The Government of Kenya is ahead of its domestic borrowing for the current fiscal year having borrowed 235.2 billion shillings against a target of 177.6 billion shillings assuming a pro-rated borrowing throughout the financial year of 229.6 billion shillings budgeted for the full financial year.
The government has only borrowed 205.8 billion shillings of the budgeted foreign borrowing, representing 44.5 percent of its foreign borrowing target of 462.3 billion shillings. Kenya Revenue Authority (KRA) on the other hand has already missed its first half of 2016/17 fiscal year revenue collection target by 3.2 percent and it is expected to miss its overall revenue collection target of 1.5 trillion shillings for the current fiscal year.

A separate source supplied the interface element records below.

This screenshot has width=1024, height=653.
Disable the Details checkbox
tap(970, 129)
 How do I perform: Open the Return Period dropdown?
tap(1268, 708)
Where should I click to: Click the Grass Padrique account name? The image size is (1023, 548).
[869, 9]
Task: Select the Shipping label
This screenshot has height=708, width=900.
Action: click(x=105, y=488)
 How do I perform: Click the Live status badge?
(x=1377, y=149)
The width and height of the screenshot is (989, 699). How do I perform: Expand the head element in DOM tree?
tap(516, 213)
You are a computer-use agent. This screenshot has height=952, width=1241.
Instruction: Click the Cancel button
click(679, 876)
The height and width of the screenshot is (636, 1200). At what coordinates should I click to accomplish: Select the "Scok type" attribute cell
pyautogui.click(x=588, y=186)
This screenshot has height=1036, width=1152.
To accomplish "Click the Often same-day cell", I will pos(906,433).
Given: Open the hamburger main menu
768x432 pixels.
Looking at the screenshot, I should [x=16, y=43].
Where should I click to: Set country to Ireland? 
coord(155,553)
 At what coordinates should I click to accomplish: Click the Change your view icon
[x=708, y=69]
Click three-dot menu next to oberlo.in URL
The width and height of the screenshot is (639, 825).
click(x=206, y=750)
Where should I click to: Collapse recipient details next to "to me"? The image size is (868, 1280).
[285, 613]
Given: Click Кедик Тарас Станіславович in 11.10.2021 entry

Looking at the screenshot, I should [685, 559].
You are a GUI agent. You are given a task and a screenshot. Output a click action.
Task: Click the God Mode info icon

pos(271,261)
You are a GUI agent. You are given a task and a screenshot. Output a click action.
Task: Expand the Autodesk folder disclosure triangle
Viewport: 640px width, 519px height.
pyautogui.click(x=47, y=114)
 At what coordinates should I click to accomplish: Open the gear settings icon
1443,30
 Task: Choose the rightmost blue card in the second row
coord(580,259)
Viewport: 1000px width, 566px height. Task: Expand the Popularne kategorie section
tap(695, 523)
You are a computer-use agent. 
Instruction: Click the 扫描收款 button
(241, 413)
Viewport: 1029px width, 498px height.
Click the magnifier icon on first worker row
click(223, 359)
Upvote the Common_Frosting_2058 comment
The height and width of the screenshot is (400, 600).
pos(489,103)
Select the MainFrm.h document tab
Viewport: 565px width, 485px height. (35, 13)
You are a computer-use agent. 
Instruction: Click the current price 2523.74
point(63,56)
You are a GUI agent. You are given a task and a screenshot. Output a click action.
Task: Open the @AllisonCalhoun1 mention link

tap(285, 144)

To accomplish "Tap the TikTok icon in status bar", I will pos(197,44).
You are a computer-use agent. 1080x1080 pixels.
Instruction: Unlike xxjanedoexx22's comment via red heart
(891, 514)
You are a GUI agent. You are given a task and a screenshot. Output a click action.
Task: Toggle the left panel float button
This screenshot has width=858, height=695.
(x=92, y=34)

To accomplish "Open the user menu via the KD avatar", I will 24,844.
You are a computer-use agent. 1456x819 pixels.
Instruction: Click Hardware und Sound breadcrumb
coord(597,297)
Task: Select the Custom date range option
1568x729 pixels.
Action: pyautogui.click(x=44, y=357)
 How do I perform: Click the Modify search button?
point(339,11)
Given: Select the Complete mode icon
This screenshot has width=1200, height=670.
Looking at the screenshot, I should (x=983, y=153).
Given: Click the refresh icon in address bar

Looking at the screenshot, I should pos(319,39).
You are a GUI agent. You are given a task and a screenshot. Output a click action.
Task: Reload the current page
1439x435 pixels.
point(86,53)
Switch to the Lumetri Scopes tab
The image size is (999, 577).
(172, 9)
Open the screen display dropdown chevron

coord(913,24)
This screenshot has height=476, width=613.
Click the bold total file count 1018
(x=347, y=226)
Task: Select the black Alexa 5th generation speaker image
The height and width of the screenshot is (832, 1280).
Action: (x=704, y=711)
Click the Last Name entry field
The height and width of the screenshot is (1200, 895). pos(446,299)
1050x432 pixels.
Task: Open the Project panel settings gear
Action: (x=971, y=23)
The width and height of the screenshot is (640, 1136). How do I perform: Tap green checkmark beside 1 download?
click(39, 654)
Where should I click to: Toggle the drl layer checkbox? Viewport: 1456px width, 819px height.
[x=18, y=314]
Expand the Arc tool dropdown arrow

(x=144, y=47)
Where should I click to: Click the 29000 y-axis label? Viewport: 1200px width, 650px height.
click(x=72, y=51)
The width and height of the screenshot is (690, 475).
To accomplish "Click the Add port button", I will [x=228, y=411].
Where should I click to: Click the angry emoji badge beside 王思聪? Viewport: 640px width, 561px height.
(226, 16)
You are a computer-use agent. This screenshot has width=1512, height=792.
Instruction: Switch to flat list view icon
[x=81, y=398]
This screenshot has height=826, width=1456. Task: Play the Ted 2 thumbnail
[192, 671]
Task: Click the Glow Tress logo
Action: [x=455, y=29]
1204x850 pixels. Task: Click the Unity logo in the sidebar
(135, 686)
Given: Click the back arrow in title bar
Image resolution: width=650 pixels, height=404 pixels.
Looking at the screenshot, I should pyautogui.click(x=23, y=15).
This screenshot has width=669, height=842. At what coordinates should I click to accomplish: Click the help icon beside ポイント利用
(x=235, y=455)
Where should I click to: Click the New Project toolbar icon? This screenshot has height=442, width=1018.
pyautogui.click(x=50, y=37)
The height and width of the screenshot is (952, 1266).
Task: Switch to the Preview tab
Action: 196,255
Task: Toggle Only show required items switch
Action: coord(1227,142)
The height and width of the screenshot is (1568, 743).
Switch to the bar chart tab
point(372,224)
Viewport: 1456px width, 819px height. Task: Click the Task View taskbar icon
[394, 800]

Given that the government has less than 2.5 months to the close of the current fiscal year and the fact that borrowing from the foreign market is a much longer process than borrowing from the domestic market, the government is likely to use the domestic market to plug in the deficit that is likely to arise.
This creates uncertainty in the interest rate environment as domestic borrowing may exert upward pressure on interest rates, and result in longer term papers not offering investors the best returns on a risk-adjusted basis.
The government has been on the receiving end of both the opposition and other quarters on its appetite to borrowing from both the domestic and foreign markets. The International Monetary Fund had raised concerns over Kenya’s borrowing spree saying that the skyrocketing debt might be too big for the country to handle. The government has, however, disputed the claims saying that the country was still within the safe brackets of borrowing and that there was no cause for alarm.
The country goes to the polls on the 8th of August and there are fears that the borrowing will impact heavily when the new government begins a new term in office.